Nancy Kissel: The Hong Kong Milkshake Murder
'An American Soap Opera'
Nancy Kissel's arrest and trial sent shock waves through Hong Kong's American expat community. The Kissels were a typical expat couple. Robert coped with his high-paying, high-pressure job while Nancy maintained a luxurious household complete with a Filipino servant and an amah (nanny) for her children. Nancy Kissel was a familiar face in the community because of her volunteer work and well-known among the other Hong Kong "soccer moms." Perhaps what rattled the expats most was how similar the Kissels were to them. Many of them shared the same marital problems as the Kissels—lots of money, too much stress, not enough time together. The only difference was that Nancy Kissel acted on her frustrations and did what many other women in the expat community might have fantasized at their darkest moments: she murdered her spouse.
Many of the expats condemned her from the start. In their privileged enclave hermetically sealed with layers of money and prestige, that sort of thing wasn't supposed to happen. But Nancy had shown that it could happen there. Several of her friends ignored the raised eyebrows and tongue-clucking and ran to her aid, some of them offering to raise money for her defense.
For the ethnic Chinese in Hong Kong, the Kissel affair provided a rare glimpse into the privileged world of the gwailo (their derogatory term for "foreigner," literally "ghost person"), and they followed the trial closely with a mix of fascination and disapproval. The trial stretched through the summer of 2005 with the local tabloids giving it the same kind of sensational coverage that the O.J. Simpson and Michael Jackson trials received in America. Because of the victim's status in the business community, journalists from business publications and news wires also reported on the progress of the trial.

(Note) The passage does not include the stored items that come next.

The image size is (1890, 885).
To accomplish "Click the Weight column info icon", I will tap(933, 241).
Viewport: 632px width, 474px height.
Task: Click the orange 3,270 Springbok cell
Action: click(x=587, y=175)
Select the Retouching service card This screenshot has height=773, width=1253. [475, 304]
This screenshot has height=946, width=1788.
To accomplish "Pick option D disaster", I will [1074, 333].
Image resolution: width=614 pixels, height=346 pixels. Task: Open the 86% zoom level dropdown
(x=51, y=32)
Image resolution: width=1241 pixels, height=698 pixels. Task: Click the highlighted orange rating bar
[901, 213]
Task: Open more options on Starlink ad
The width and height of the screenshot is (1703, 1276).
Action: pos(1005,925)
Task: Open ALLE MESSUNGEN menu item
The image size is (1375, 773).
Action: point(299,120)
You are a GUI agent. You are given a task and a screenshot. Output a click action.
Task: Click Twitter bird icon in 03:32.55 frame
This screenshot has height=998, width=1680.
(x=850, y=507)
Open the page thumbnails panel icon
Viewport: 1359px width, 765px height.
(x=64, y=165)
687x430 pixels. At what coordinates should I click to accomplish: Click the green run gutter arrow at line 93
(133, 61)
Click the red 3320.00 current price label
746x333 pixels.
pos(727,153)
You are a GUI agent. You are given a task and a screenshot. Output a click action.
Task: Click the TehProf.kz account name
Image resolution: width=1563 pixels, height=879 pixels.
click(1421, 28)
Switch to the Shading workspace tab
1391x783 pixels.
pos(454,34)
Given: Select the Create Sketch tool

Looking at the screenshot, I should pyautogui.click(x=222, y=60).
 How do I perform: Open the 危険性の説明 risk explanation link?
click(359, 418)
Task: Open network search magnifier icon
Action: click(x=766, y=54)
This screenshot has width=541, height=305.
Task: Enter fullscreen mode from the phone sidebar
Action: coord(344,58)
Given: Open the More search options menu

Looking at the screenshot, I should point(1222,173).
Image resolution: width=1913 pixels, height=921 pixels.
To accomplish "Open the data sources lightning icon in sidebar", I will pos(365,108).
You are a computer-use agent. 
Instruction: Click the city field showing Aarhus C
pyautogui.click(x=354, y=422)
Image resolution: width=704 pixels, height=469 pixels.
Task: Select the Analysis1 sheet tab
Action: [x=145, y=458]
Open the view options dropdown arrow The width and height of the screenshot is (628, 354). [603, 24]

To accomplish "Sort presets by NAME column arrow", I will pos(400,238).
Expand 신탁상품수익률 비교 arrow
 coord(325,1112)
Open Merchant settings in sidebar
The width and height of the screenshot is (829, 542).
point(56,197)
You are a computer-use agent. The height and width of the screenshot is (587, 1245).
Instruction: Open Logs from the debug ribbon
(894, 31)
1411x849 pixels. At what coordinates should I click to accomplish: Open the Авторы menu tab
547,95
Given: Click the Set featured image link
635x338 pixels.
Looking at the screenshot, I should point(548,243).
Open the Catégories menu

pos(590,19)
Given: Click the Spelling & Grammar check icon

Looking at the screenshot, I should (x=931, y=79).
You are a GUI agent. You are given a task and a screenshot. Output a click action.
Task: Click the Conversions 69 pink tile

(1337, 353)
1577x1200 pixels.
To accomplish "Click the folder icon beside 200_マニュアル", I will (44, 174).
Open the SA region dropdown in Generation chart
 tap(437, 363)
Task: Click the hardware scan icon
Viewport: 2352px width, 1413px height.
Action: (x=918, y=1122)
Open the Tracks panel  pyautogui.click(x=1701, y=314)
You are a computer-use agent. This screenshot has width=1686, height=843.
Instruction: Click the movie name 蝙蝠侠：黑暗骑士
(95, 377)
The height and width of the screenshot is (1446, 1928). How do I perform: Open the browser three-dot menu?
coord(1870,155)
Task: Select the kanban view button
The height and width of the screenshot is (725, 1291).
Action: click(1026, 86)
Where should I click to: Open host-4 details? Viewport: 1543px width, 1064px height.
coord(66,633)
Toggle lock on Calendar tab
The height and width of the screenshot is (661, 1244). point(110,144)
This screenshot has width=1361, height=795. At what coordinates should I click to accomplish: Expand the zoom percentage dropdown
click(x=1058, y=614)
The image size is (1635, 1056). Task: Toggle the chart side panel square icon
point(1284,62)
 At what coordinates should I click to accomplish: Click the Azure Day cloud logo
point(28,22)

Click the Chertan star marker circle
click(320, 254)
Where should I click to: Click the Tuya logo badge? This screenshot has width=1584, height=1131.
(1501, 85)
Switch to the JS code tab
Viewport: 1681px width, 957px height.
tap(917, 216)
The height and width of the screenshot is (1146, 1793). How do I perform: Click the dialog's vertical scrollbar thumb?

Everyday the court was packed with spectators—almost all of them from the expat community—eager to see the next installment of the "American soap opera," as reporter Doug Crets called it.
The entire jury was ethnic Chinese—seven men and five women. "Juries here are stoic, stone-faced, pragmatic and with their feet on the ground," barrister Kevin Egan told The Standard. Money is very important to the Chinese, particularly to the men. A woman accused of killing her wealthy husband allegedly to take over his estate would be viewed dimly by Hong Kong locals. Presenting Nancy Kissel as a battered housewife and a victim herself would be risky for the defense. That kind of strategy, so common in criminal cases in the United States, was almost unheard of in Hong Kong. In barrister Egan's opinion, the defense would need a jury of "cuckoos from Connecticut and neurotics from New York" to get an acquittal.
But Nancy Kissel's barrister Alexander King must have felt otherwise. He chose to appeal to the jury's sympathies for an abused wife who claimed to have suffered under her husband's tyranny for years. King made the ultimate legal gamble and put his client on the stand. He would let Nancy Kissel tell her own story.